Problem requirements:
From the line containing "Task: Open the Style Solid dropdown" through the last line of the records below, output every line exactly as it appears, but leave out the pictures.

---------------

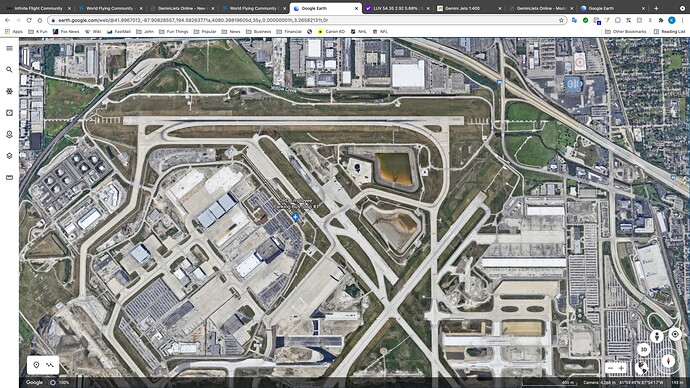The height and width of the screenshot is (388, 690).
Task: Zoom in with the plus button
Action: click(x=621, y=368)
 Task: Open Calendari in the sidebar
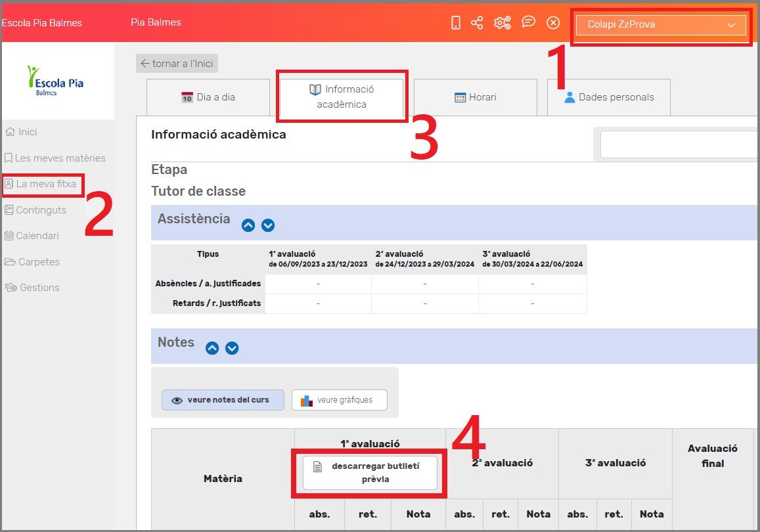[37, 236]
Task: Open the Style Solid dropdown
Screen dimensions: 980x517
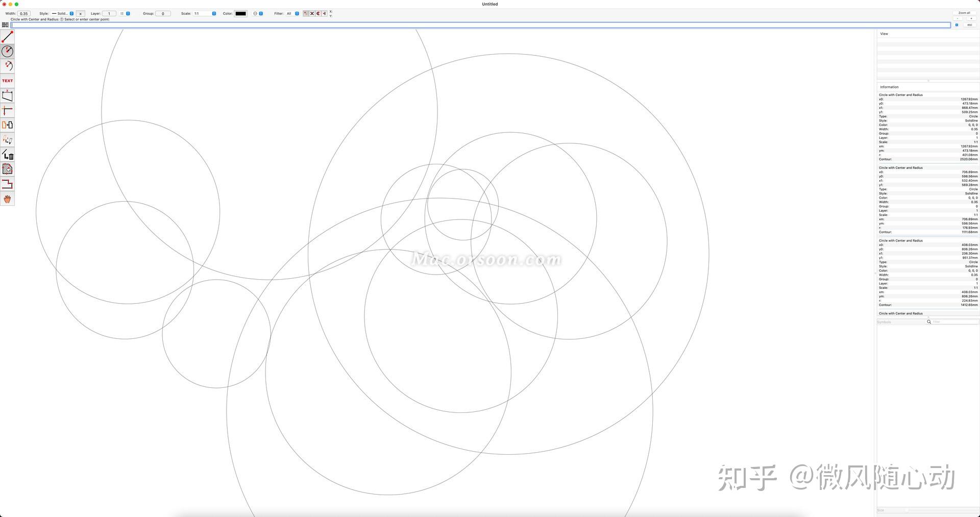Action: [x=63, y=14]
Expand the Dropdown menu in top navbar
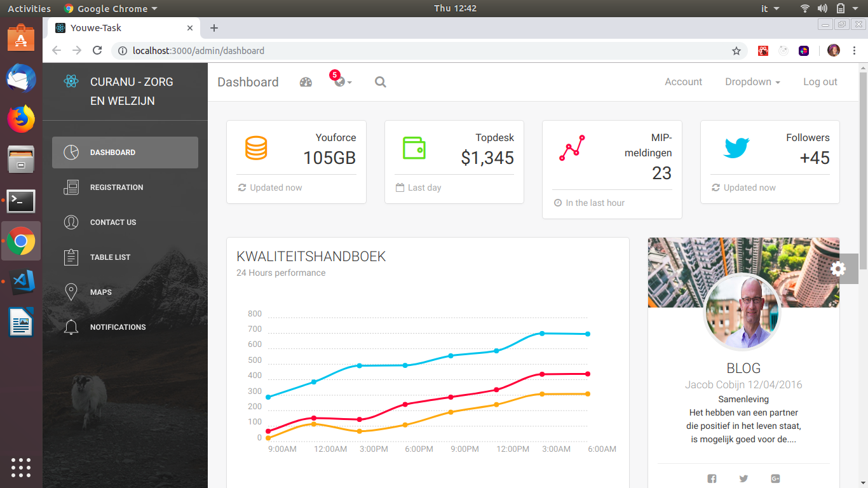Image resolution: width=868 pixels, height=488 pixels. click(752, 82)
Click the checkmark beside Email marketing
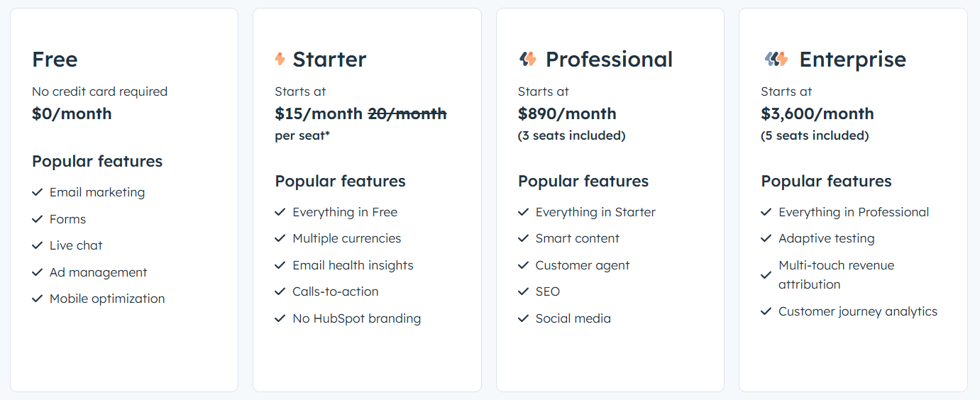Screen dimensions: 980x400 [38, 192]
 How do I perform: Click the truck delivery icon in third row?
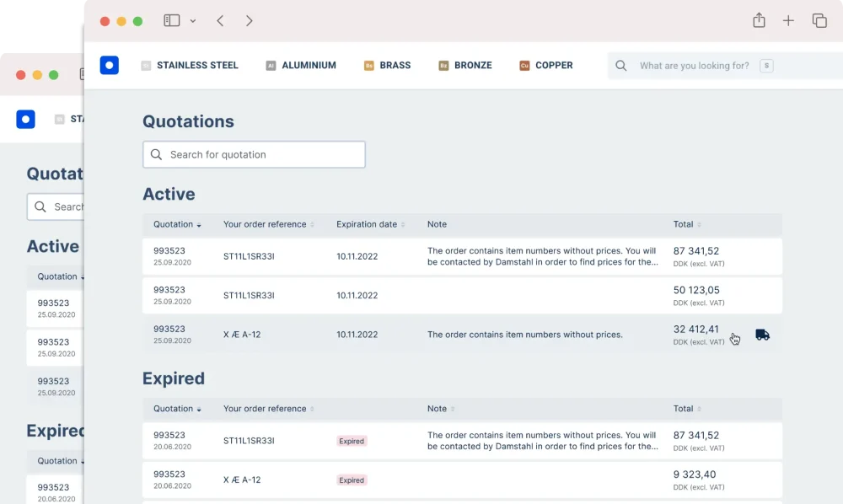point(762,335)
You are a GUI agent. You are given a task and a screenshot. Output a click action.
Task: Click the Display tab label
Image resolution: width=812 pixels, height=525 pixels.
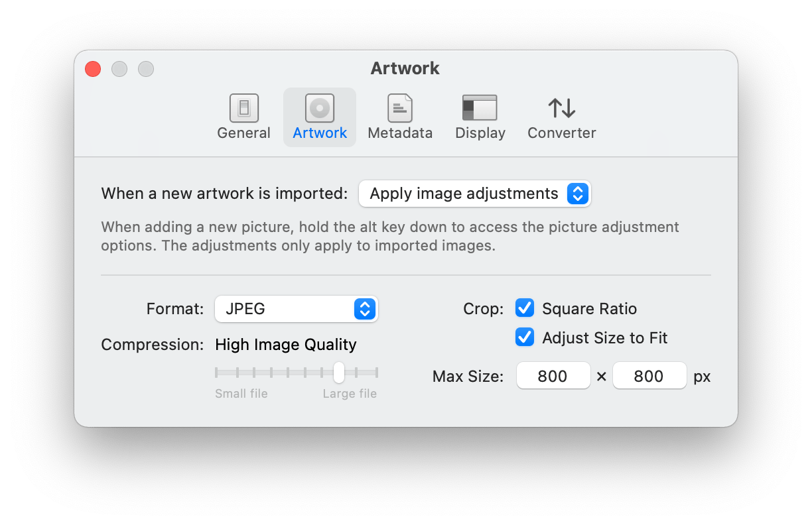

---------------

Output for this task:
Task: Open the Style Solid dropdown
Screen dimensions: 980x517
Action: [x=63, y=14]
Expand the Dropdown menu in top navbar
Image resolution: width=868 pixels, height=488 pixels. click(752, 82)
Click the checkmark beside Email marketing
Screen dimensions: 980x400 [38, 192]
 How do I perform: Click the truck delivery icon in third row?
point(762,335)
You are a GUI agent. You are given a task and a screenshot. Output a click action.
Task: Click the Display tab label
Image resolution: width=812 pixels, height=525 pixels.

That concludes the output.